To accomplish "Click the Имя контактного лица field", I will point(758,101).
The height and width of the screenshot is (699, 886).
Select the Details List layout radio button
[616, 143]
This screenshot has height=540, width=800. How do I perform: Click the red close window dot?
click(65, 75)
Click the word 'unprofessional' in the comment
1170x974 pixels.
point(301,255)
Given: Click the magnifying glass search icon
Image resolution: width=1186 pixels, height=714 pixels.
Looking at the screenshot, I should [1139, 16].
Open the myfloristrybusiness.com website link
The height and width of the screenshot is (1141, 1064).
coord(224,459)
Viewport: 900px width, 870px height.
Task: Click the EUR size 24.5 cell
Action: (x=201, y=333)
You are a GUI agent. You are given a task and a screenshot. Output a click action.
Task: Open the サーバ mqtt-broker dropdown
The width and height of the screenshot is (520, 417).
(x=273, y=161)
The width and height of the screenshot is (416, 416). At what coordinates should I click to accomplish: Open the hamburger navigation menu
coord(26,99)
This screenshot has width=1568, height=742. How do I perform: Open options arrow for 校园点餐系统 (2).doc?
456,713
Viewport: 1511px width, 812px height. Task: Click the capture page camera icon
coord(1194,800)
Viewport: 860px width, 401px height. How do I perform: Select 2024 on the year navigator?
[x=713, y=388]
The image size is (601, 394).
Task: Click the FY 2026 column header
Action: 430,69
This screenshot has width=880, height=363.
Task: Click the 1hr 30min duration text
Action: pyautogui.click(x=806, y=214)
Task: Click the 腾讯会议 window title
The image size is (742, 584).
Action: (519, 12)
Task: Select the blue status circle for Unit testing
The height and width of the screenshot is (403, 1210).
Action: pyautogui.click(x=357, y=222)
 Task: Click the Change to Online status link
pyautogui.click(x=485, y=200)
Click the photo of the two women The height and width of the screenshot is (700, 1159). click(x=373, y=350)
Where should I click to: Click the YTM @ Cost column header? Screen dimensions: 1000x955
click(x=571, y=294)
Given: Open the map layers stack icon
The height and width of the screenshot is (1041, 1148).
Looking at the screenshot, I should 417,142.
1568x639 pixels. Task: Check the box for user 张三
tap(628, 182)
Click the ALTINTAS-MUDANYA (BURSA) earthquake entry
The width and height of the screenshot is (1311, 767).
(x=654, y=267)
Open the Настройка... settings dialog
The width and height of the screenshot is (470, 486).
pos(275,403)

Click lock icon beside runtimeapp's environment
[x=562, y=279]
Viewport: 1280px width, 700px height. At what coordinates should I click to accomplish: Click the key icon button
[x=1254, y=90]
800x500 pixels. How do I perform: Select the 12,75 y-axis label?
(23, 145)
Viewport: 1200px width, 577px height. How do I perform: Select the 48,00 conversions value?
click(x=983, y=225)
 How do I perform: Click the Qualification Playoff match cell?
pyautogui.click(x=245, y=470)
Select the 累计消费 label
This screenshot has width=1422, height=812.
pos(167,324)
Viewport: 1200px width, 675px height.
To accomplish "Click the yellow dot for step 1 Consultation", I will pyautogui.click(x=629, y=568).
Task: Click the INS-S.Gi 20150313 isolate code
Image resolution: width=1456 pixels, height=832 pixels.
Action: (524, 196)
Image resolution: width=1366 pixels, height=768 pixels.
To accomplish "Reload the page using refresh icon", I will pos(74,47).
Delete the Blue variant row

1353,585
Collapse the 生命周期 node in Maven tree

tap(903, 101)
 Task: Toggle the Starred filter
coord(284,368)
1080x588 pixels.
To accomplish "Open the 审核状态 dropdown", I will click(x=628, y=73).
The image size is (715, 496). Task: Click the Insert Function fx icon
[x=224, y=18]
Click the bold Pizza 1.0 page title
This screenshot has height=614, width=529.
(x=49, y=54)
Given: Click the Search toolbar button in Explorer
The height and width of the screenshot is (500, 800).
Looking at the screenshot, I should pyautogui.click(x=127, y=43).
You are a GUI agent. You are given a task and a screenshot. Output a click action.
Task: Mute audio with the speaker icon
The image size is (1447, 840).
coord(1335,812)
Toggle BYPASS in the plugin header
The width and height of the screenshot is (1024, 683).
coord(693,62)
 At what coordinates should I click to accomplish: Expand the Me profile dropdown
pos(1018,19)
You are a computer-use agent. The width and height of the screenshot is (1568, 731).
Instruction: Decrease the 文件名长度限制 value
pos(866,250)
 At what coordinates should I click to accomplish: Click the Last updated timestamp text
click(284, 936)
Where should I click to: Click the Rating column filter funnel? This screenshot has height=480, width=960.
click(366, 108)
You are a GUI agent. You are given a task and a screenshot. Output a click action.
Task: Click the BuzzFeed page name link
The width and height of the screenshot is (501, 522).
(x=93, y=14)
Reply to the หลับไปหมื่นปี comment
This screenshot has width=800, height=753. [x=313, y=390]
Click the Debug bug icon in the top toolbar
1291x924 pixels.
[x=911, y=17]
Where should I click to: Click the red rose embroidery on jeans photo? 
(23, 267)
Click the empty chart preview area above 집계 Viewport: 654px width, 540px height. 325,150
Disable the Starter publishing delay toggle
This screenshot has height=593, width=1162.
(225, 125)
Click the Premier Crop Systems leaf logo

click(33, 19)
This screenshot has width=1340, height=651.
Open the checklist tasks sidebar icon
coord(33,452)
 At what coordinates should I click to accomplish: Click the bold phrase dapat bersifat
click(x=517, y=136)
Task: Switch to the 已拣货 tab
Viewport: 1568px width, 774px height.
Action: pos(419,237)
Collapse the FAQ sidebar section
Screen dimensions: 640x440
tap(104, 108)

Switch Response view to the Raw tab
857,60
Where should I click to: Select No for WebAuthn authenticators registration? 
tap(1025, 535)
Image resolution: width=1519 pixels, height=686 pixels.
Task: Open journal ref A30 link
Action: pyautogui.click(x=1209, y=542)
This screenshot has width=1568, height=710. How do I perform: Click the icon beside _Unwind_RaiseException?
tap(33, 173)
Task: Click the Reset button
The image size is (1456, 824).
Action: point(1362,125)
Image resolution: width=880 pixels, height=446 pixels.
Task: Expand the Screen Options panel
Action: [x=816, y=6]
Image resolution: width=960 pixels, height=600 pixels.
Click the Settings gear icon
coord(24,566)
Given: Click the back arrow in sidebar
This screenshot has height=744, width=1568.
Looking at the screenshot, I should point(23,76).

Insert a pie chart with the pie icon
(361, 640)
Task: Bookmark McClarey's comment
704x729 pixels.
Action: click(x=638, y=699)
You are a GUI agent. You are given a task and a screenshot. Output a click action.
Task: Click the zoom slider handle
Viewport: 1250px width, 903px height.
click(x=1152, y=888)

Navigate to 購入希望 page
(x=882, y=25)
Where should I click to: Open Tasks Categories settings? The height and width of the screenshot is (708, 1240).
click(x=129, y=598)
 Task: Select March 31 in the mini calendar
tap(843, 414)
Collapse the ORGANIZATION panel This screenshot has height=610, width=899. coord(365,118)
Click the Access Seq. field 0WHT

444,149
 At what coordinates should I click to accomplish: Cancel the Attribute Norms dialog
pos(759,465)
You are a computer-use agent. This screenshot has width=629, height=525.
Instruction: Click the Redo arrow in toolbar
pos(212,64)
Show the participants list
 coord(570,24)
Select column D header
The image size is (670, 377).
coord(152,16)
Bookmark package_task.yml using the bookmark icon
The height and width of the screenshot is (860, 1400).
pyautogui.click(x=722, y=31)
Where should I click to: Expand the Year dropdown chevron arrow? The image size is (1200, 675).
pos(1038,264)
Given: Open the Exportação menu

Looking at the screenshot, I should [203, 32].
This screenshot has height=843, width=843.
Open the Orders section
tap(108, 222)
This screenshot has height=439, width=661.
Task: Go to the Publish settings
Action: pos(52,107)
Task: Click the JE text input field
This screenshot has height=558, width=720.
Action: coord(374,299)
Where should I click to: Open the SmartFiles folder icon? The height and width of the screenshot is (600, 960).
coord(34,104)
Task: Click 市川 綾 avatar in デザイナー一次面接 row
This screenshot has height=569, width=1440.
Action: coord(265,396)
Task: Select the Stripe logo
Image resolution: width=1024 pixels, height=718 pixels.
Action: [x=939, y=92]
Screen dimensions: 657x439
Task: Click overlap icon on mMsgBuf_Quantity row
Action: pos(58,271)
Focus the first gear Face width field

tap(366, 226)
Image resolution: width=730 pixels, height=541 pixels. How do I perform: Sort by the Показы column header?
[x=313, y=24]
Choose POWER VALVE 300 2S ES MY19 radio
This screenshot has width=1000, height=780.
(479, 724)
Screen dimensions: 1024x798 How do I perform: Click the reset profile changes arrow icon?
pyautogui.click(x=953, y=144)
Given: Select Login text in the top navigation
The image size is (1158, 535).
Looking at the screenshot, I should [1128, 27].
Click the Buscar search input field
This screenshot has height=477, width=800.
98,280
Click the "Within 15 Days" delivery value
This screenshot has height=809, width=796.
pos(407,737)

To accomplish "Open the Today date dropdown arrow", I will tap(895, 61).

━━━

**EXERCISE**
Your task is to quote, without any alteration, the lines running from the top of the records to the line that holds "Open the myfloristrybusiness.com website link", both included.

**TASK ANSWER**
To accomplish "Click the Имя контактного лица field", I will point(758,101).
The height and width of the screenshot is (699, 886).
Select the Details List layout radio button
[616, 143]
This screenshot has height=540, width=800. How do I perform: Click the red close window dot?
click(65, 75)
Click the word 'unprofessional' in the comment
1170x974 pixels.
point(301,255)
Given: Click the magnifying glass search icon
Image resolution: width=1186 pixels, height=714 pixels.
Looking at the screenshot, I should [1139, 16].
Open the myfloristrybusiness.com website link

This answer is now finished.